Of note to northern Wisconsin, Evers’s bill would shovel another $25 million into the crony-riddled Wisconsin Economic Development Corporation, which does little more than channel taxpayer dollars to special interests downstate at the expense of taxpayers in northern Wisconsin, who pay part of the freight and get nothing in return.

And by mandating that no school receiving public dollars — including voucher schools — can reduce hours or lay any employees off, the bill would help to strangle choice schools that don’t have other secure revenue streams that public schools do.

Not that the state Legislature seems to be acting any better. Both Senate majority leader Scott Fitzgerald (R-Juneau) and Assembly speaker Robin Vos (R-Rochester) have castigated the governor on some of the foregoing provisions, but they seem paralyzed to act on any provision, even on those related to the emergency that would provide needed relief to citizens and an adequate public-health response to the pandemic.

Fitzgerald has whined that sometime — sometime, maybe in the next few weeks — the Legislature will get around to some responsible legislation.

“We’re hopeful we can hit the floor with a bill that can address policy concerns in the next couple of weeks through a virtual session of the Senate,” the majority leader told the Milwaukee Journal Sentinel.
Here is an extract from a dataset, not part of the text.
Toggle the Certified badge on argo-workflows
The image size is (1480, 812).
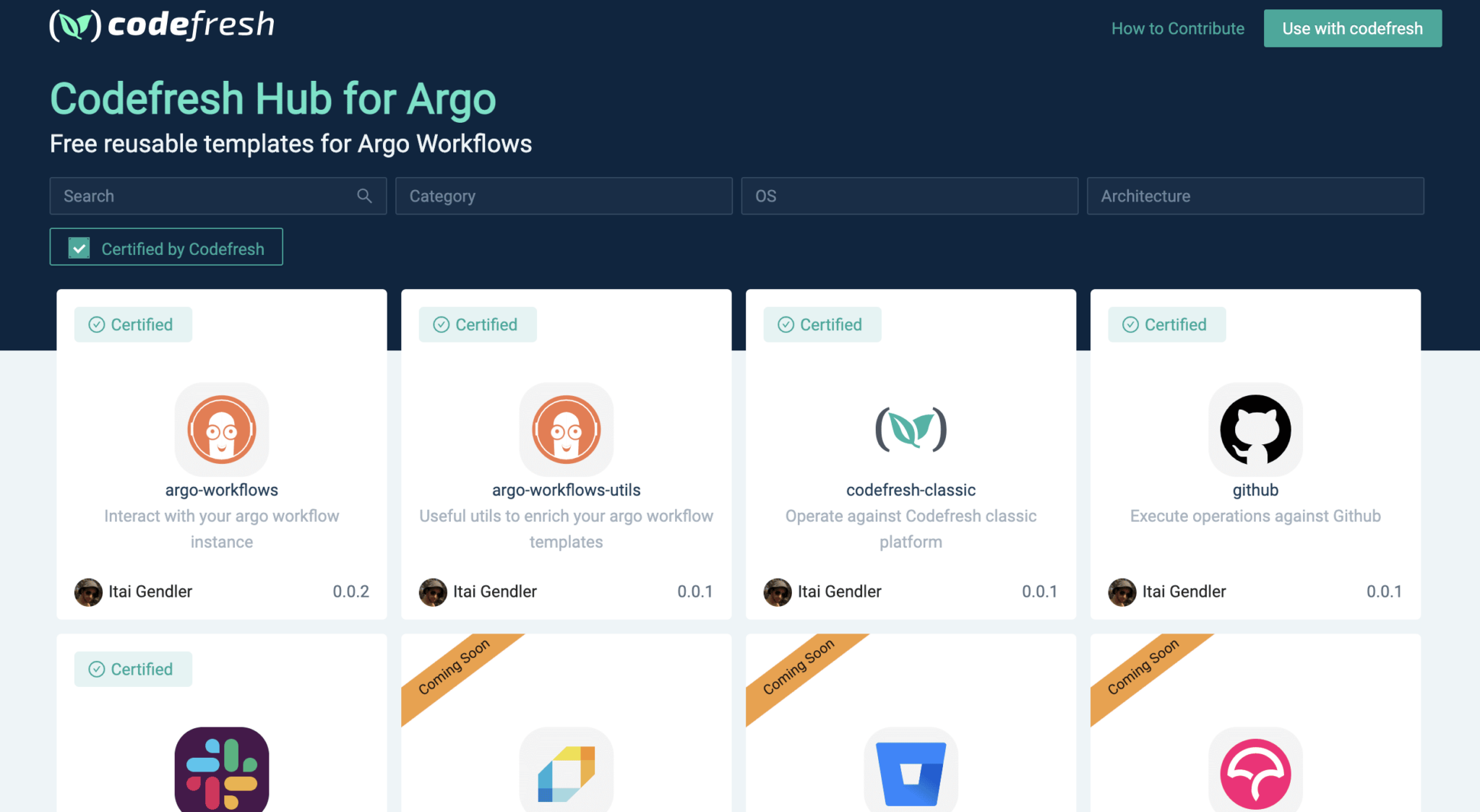(133, 324)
That next few weeks should be yesterday. Lawmakers need to do what Republicans did to Nancy Pelosi’s wish list in Congress — kill the big government follies and pass a sensible bill. 

Maybe Fitzgerald and Vos haven’t heard that 160 people per second were calling the state unemployment office; maybe Republicans really are just numb to people’s pain, but they need to act — in whatever way they plan to act — or pay the consequences. 

We would suggest pursuing immediate cuts to government spending to pay for major new tax relief for our residents. Consider, too, as a Wisconsin Policy Forum analysis is pointing out, tourism counties like ours in the North are going to take a huge punch to the gut, and our own northern lawmakers need to be figuring out what the state can do, including tax relief and postponement of property tax payments.

Instead, we haven’t heard a peep from them.  

How odd that these supposed conservatives are content to sit on the sidelines, thereby empowering a Democratic governor, and to let the federal government render the state irrelevant in perhaps the most important crisis of our lifetime. 

So much for states’ rights and responsibility.

Sitting on the sidelines now is simply not acceptable when people’s lives are at stake, and neither is the brazen power grabbing by Evers and the Democrats.

The time for playing games is over. Now is the time for both parties to act.